* DATA SHOWN:
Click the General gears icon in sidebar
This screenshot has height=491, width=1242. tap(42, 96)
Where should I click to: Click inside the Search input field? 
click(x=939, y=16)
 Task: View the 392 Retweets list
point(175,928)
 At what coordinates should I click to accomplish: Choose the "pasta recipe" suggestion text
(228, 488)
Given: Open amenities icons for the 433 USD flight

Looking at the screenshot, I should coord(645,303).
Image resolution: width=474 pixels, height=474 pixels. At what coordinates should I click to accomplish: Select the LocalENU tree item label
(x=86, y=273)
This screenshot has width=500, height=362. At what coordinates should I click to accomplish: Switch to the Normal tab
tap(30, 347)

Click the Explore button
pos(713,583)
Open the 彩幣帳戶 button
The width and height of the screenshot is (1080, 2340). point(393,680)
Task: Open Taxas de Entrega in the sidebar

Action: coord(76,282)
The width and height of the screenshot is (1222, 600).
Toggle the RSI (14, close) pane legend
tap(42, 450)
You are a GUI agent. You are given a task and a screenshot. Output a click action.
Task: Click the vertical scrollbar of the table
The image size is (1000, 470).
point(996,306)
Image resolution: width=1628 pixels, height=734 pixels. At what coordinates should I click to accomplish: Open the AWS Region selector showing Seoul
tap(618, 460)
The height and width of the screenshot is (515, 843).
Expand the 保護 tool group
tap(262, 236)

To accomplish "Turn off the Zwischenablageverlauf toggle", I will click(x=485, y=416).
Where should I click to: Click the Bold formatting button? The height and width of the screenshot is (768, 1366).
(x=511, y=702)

* DIRECTIONS:
Print exactly the lines from the one containing "Click the Explore button" through the last line of the records above, both included.

* TASK RESPONSE:
Click the Explore button
pos(713,583)
Open the 彩幣帳戶 button
The width and height of the screenshot is (1080, 2340). point(393,680)
Task: Open Taxas de Entrega in the sidebar

Action: coord(76,282)
The width and height of the screenshot is (1222, 600).
Toggle the RSI (14, close) pane legend
tap(42, 450)
You are a GUI agent. You are given a task and a screenshot. Output a click action.
Task: Click the vertical scrollbar of the table
The image size is (1000, 470).
point(996,306)
Image resolution: width=1628 pixels, height=734 pixels. At what coordinates should I click to accomplish: Open the AWS Region selector showing Seoul
tap(618, 460)
The height and width of the screenshot is (515, 843).
Expand the 保護 tool group
tap(262, 236)

To accomplish "Turn off the Zwischenablageverlauf toggle", I will click(x=485, y=416).
Where should I click to: Click the Bold formatting button? The height and width of the screenshot is (768, 1366).
(x=511, y=702)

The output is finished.